Things you need to know
- These changes aren’t finalised and won’t take effect until 6 April 2027.
- Most estates – all the property, money and assets owned by a particular person at the time of their death – will not pay extra IHT, as they’ll remain below current thresholds.
- If you’ve already accessed your pension savings, these changes won’t affect you.
- Pensions are designed to fund your retirement and remain a tax-efficient way to save.
For more information, visit our Pension tax page
What’s changing in IHT and how may it affect pensions?
In the 2024 Autumn Budget, Chancellor Rachel Reeves announced that from 6 April 2027, unused pension savings may be included in your estate for IHT purposes.

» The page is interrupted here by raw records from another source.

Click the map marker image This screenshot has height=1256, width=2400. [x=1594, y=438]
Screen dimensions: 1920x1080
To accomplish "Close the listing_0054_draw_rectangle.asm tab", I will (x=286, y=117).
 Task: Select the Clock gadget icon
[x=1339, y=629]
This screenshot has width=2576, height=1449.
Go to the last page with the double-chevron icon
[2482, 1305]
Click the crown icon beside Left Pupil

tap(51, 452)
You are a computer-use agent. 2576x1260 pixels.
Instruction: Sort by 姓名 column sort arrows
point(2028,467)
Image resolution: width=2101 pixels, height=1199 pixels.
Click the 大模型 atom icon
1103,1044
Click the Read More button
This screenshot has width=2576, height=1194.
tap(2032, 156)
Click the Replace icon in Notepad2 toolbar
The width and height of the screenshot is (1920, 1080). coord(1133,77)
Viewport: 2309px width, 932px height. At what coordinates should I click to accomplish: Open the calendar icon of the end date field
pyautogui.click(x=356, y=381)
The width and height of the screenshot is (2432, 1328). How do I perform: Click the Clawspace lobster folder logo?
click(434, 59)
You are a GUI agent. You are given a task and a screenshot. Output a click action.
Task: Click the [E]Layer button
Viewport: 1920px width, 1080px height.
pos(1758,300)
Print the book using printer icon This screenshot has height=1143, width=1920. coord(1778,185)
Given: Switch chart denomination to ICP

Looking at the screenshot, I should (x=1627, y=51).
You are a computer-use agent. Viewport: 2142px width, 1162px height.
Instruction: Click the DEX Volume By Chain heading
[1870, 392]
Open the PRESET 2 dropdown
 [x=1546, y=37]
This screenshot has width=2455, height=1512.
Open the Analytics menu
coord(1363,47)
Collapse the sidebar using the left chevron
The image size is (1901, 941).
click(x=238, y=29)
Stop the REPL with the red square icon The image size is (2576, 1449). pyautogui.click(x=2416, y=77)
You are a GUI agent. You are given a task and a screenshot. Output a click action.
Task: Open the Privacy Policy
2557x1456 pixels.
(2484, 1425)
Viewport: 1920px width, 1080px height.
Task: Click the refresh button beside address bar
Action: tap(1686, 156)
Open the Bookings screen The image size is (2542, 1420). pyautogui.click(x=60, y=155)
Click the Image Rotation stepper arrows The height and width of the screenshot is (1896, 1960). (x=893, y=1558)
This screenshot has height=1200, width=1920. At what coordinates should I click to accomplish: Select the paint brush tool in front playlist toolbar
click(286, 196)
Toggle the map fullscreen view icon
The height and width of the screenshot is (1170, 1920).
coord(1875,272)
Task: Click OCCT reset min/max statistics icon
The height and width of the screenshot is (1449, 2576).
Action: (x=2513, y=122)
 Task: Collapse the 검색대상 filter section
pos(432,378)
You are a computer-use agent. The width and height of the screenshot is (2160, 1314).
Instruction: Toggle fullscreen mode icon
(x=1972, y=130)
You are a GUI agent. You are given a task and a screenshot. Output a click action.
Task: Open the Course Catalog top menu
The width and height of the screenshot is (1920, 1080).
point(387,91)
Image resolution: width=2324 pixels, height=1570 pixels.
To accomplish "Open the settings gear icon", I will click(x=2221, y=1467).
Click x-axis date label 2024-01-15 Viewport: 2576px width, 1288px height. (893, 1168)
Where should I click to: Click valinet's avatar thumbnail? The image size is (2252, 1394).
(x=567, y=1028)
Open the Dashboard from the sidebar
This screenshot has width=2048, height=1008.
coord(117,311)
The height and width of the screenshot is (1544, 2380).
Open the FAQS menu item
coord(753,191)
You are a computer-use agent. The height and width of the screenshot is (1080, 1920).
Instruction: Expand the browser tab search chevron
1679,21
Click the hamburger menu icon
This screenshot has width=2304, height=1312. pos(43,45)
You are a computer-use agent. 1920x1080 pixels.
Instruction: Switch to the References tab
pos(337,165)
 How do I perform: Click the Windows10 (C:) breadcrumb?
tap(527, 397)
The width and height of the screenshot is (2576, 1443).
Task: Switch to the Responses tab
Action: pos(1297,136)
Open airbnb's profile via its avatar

Currently, unused pensions, like those in The People’s Pension, are typically paid tax-free to beneficiaries at the discretion of Trustees. Under the proposed changes, unused pension savings could be taxed as part of your estate if it exceeds the IHT threshold.
The details of how this will work in practice haven’t been finalised at the time of writing.
What’s an unused pension?
An unused pension is one that hasn’t been used to claim an income, such as buying an annuity product. This is currently expected to include both savings in your pension pot and those that have been designated to a Flexi Access Drawdown Account (often referred to as ‘FAD’ or ‘Drawdown’).
What happens to unused pensions now?
Unused pension savings with The People’s Pension aren’t usually part of a member’s estate and don’t normally count toward IHT.
Instead, they’re paid out at the Trustee’s discretion, often to a family member, and are typically free from IHT.
However, taxes may apply if the member was over 75 at death or if the payment exceeds the £1,073,100 lump sum and death benefit allowance. These rules remain unchanged.
What’s Inheritance Tax (IHT)?
IHT is a tax on the estate of someone who has died. It’s charged at 40% on the value of an estate above the tax-free threshold:
- £325,000 for most estates.
- £500,000 if passing a home to children or grandchildren (when the estate is under £2 million).
- Anything left to a spouse or civil partner is IHT-free..
The government do not plan to change these thresholds before 2030.
How will this affect you?
From April 2027:
- Any unused pension savings with People’s Partnership will be included in IHT calculations if your estate exceeds the tax-free thresholds.
- If IHT applies, the required tax will be deducted by People’s Partnership before making payments to beneficiaries.
The vast majority of estates however currently don’t pay IHT, and this is expected to remain the case.
How do the proposed changes affect recent bereavements?
If you’re a beneficiary or handling the estate of a loved one that had a pension with People’s Partnership, this change shouldn’t impact you.
For what to do next, go to our beneficiary page.
Why are these changes happening??
The government aims to close a loophole allowing some individuals to use pensions for inheritance planning rather than retirement income. These changes align pensions with other types of assets for IHT purposes.
Some examples
Case study 1: Emily – additional IHT due
Emily, aged 73, died with a defined contribution (DC) pension worth £700,000 and other assets worth £800,000. She didn’t use her pension during retirement, as she relied on other savings.
Current position
Emily’s estate is valued at £800,000 for IHT, as her pension is excluded. After applying the £325,000 nil-rate band, her estate owes £190,000 in IHT (40% of £475,000).
From April 2027
Emily’s pension will be included in her estate, increasing its value to £1.5 million. IHT owed rises to £470,000 (40% of £1,175,000).
The pension fund will cover £219,333 of this IHT, with the remaining £250,667 payable by her estate.
Case study 2: Joe – no additional IHT due
Joe, aged 70, died with a DC pension of £50,000 and other assets worth £260,000.
Current position
Joe’s estate, valued at £260,000, doesn’t include his pension and falls below the £325,000 nil-rate band. No IHT is due.
From April 2027
Joe’s pension will be added to his estate, raising its value to £310,000. As this is still below the nil-rate band, no IHT will be due.
This information reflects our understanding of the proposed changes and does not constitute legal or financial advice.